#### [Your goal]
Collect all lines from the records below that include the word "Versandkosten".

#### [Records shown]
^^^^^^^^

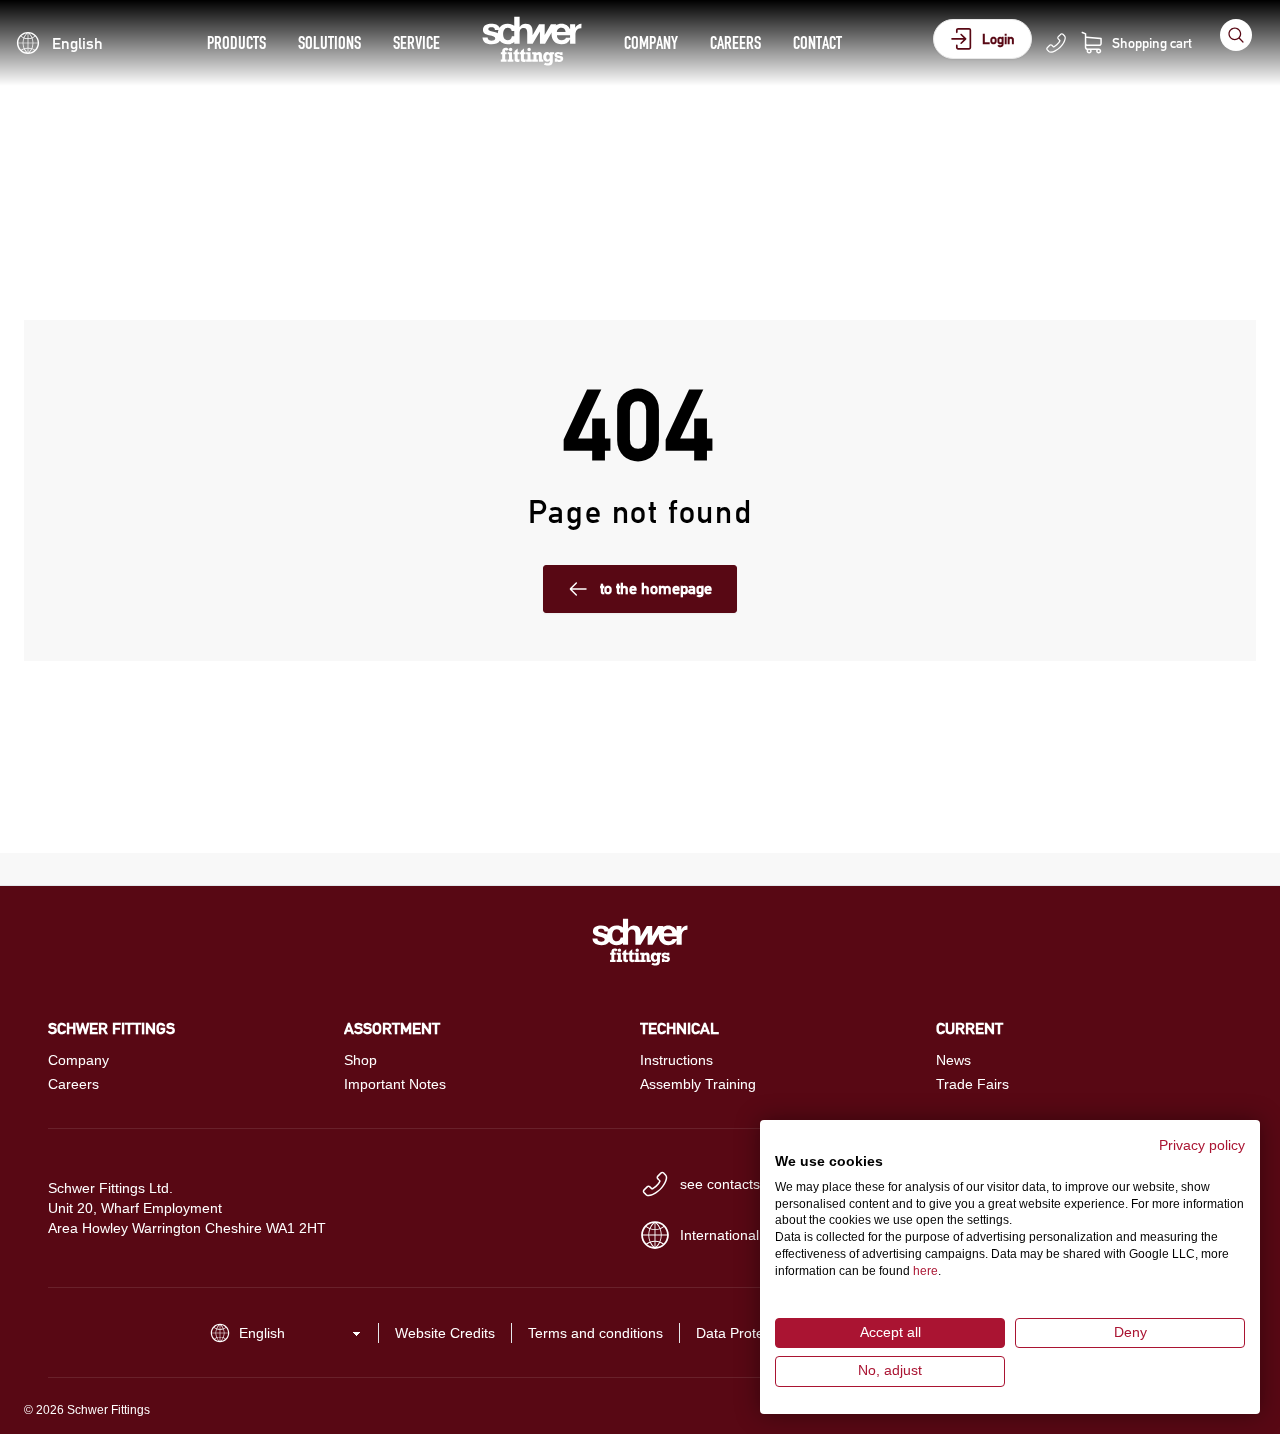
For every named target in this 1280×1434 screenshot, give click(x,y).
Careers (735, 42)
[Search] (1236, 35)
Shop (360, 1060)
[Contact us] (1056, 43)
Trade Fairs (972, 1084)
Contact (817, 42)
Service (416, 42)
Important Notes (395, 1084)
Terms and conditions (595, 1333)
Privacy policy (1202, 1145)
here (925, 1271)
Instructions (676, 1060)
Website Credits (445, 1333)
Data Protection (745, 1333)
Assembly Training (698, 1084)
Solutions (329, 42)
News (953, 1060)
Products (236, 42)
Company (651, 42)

^^^^^^^^

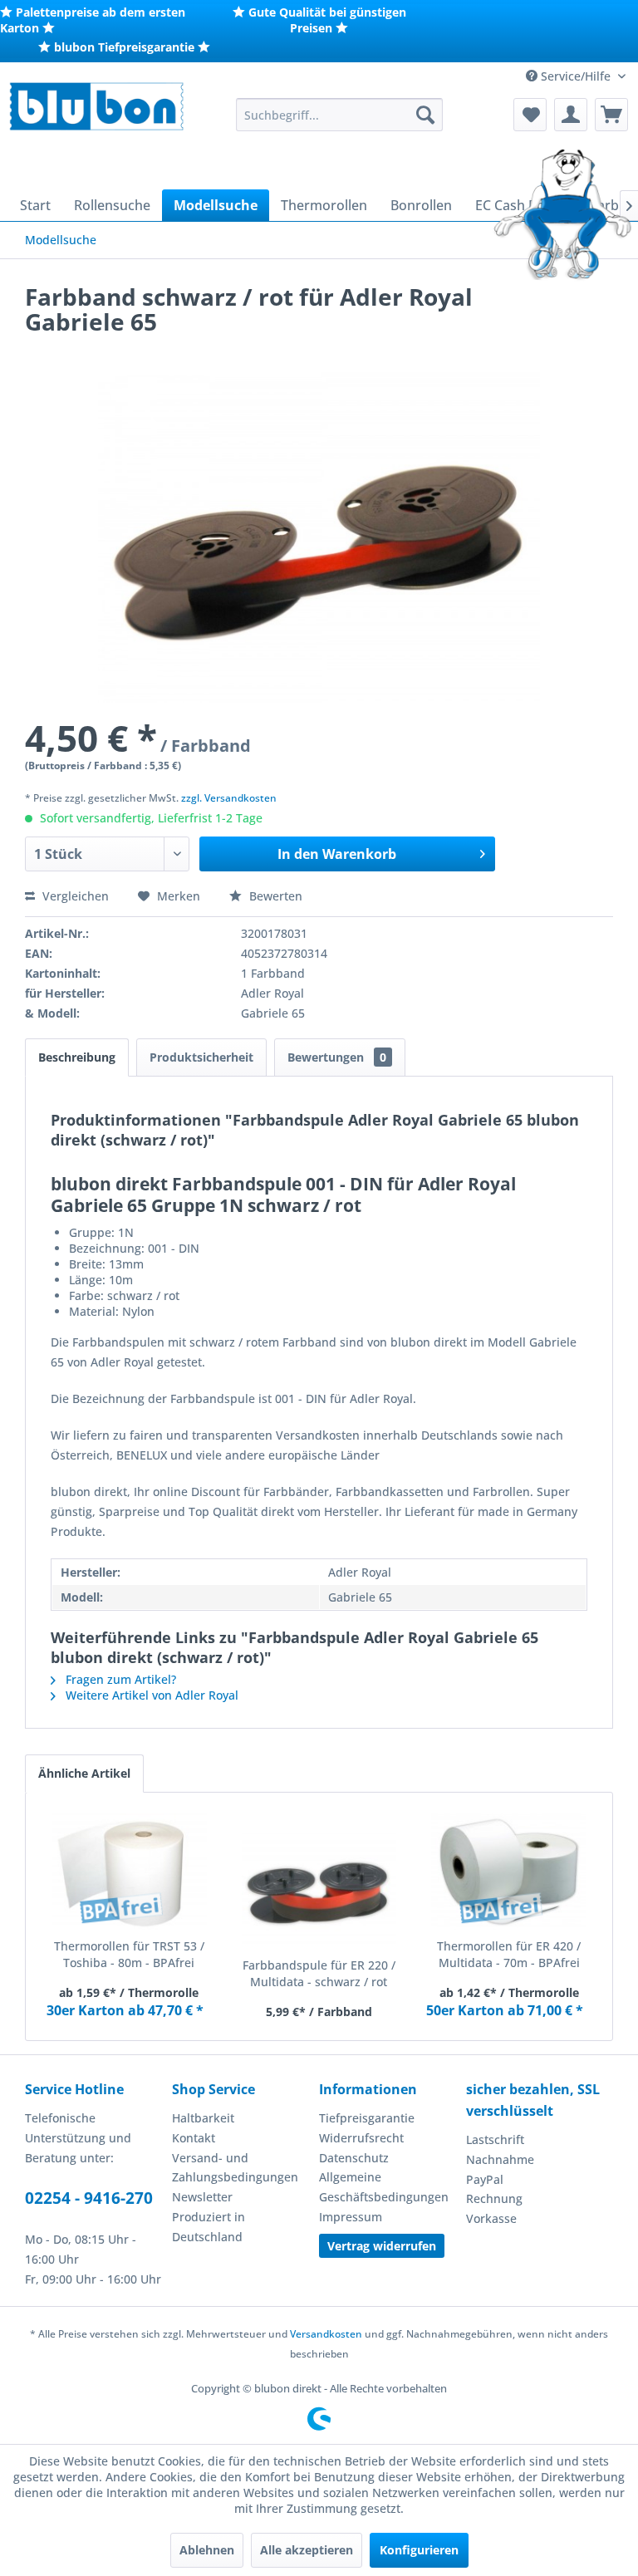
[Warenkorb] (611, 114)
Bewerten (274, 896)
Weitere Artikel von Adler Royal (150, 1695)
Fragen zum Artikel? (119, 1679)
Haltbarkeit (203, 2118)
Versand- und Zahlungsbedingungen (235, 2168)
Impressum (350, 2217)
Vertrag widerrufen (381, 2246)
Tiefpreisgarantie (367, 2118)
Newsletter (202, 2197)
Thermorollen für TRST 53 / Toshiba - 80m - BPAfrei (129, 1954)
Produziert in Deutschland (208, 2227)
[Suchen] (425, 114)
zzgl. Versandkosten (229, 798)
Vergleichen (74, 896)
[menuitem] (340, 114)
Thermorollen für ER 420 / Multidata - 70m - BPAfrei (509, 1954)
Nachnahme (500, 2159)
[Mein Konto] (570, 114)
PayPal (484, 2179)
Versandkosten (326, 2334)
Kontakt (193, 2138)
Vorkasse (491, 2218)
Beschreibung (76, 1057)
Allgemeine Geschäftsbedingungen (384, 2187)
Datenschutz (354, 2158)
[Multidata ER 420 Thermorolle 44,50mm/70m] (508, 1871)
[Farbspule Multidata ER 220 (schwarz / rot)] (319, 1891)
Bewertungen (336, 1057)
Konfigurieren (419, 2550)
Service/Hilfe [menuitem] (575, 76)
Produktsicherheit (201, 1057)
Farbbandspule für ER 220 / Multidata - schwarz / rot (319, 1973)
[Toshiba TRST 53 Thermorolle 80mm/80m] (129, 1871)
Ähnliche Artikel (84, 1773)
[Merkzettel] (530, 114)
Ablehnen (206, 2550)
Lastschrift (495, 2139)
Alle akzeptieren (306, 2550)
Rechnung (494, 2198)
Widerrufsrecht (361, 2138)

^^^^^^^^

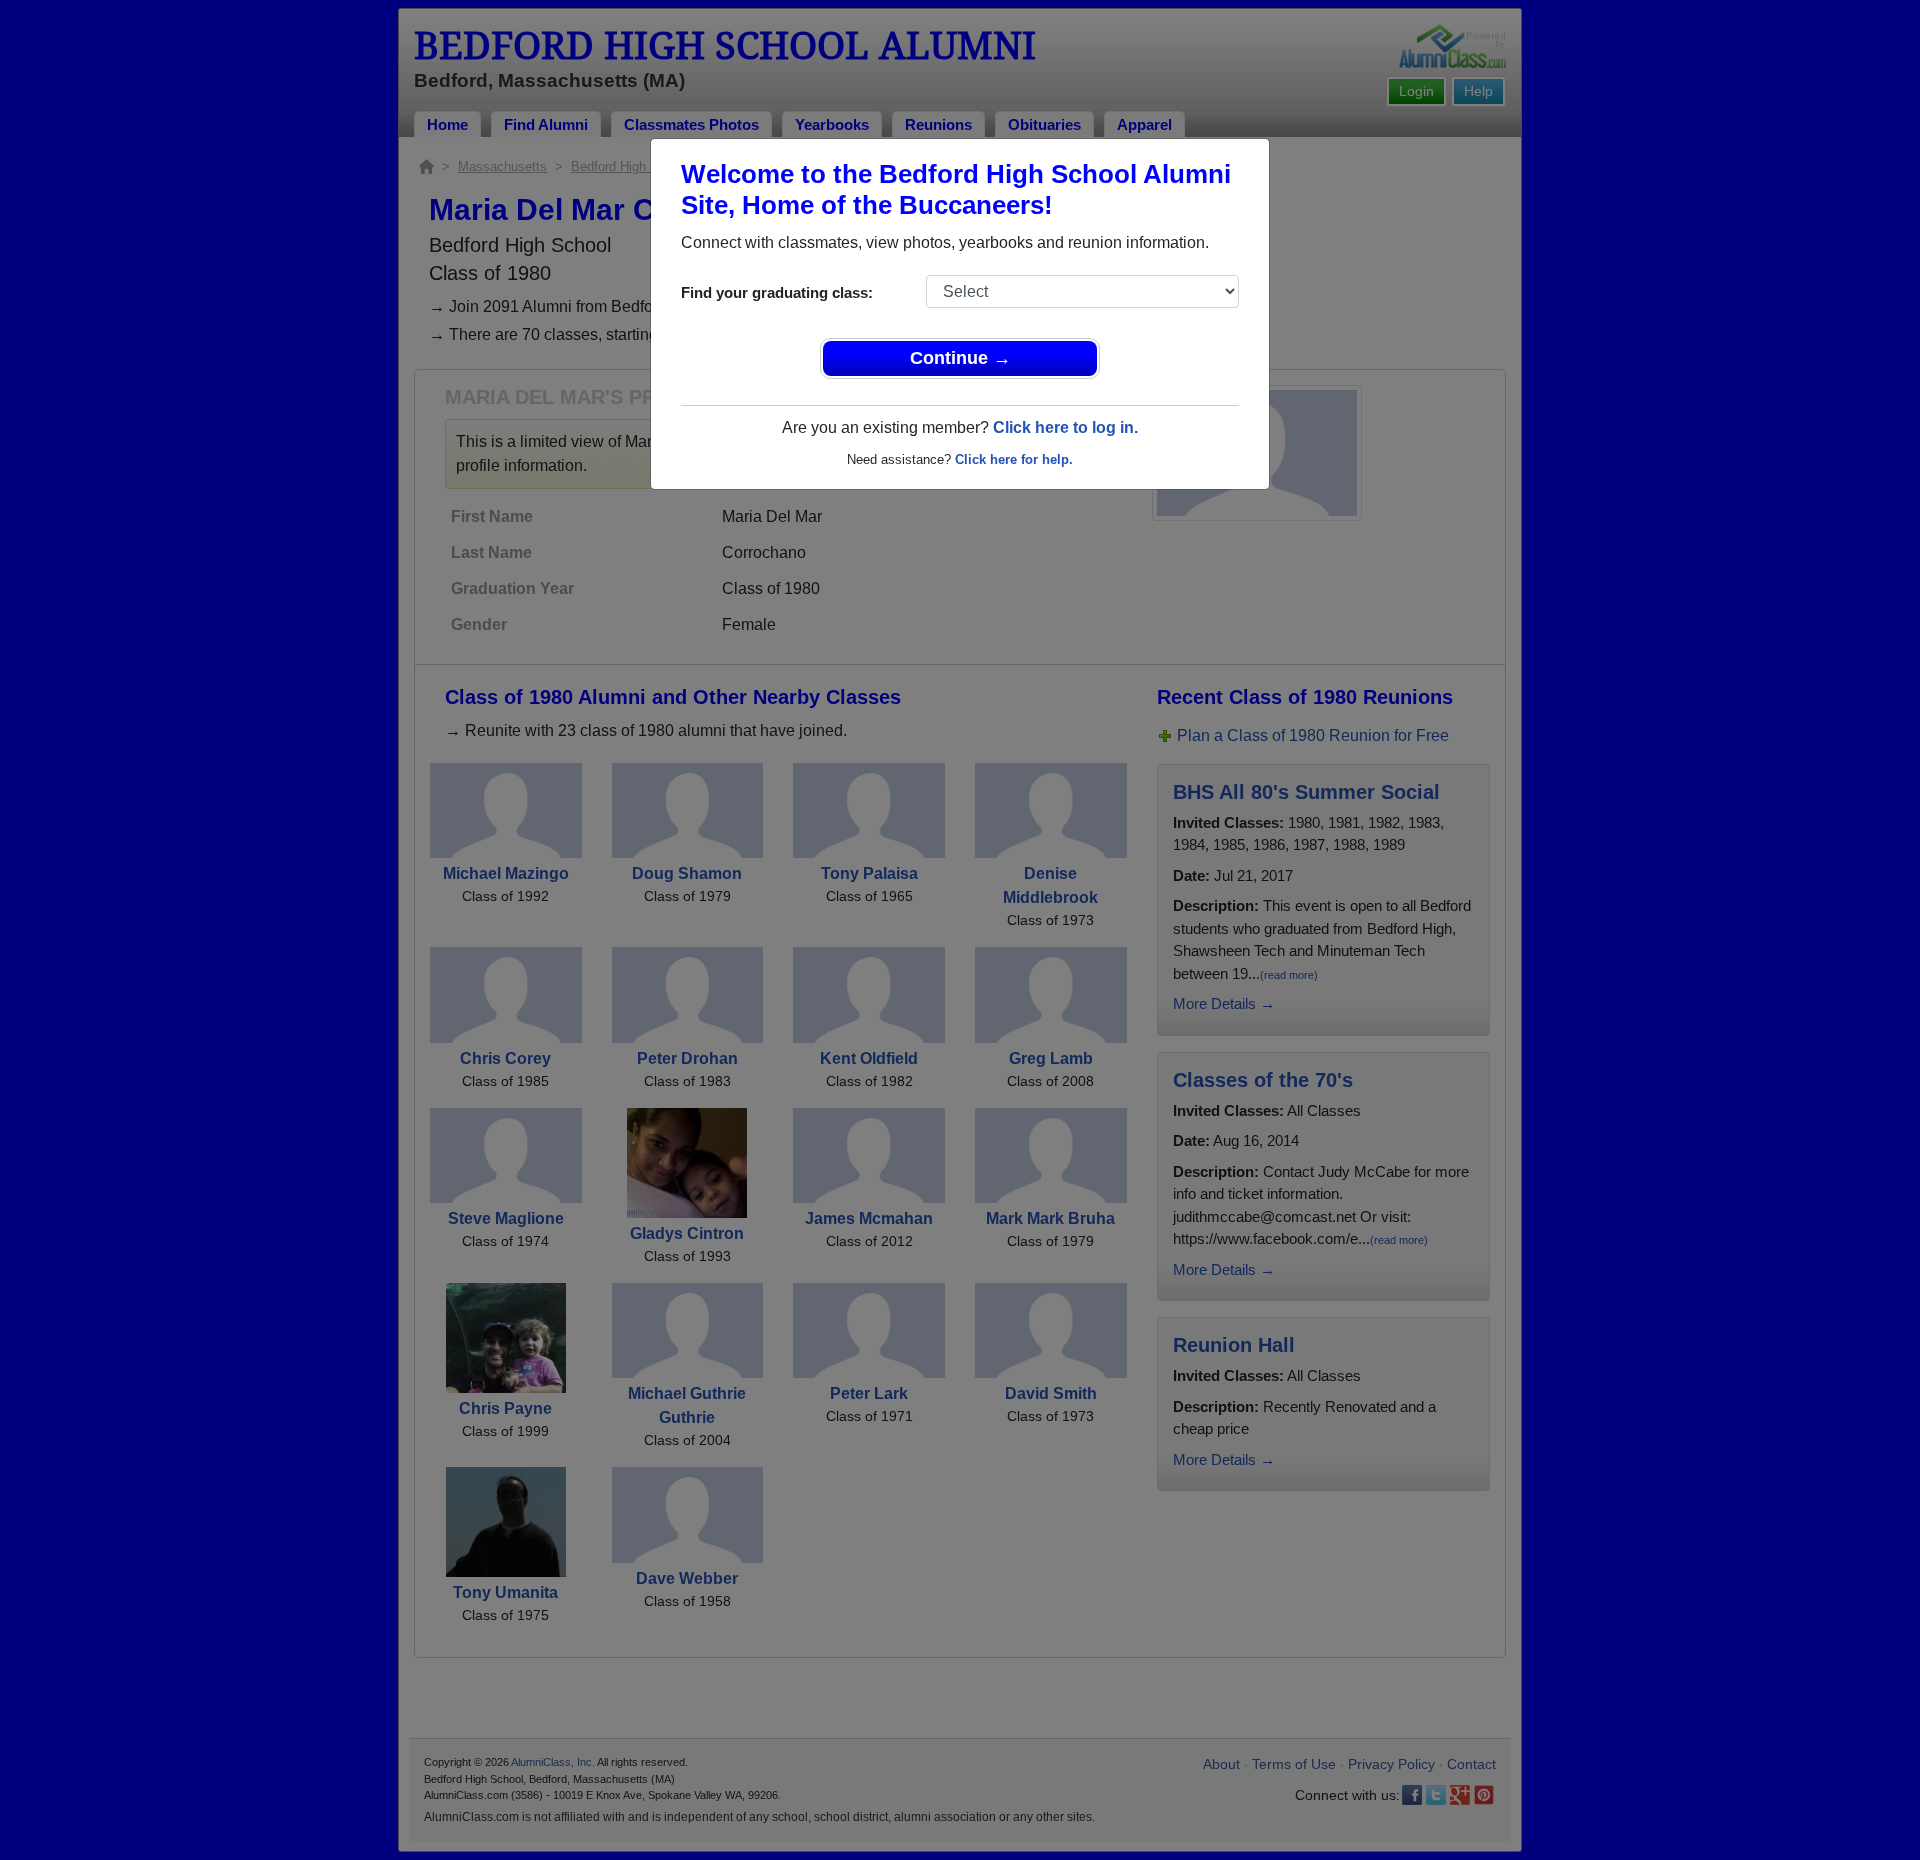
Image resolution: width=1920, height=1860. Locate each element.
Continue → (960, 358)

^^^^^^^^

#### [Answer space]
zzgl. Versandkosten (229, 798)
Versandkosten (326, 2334)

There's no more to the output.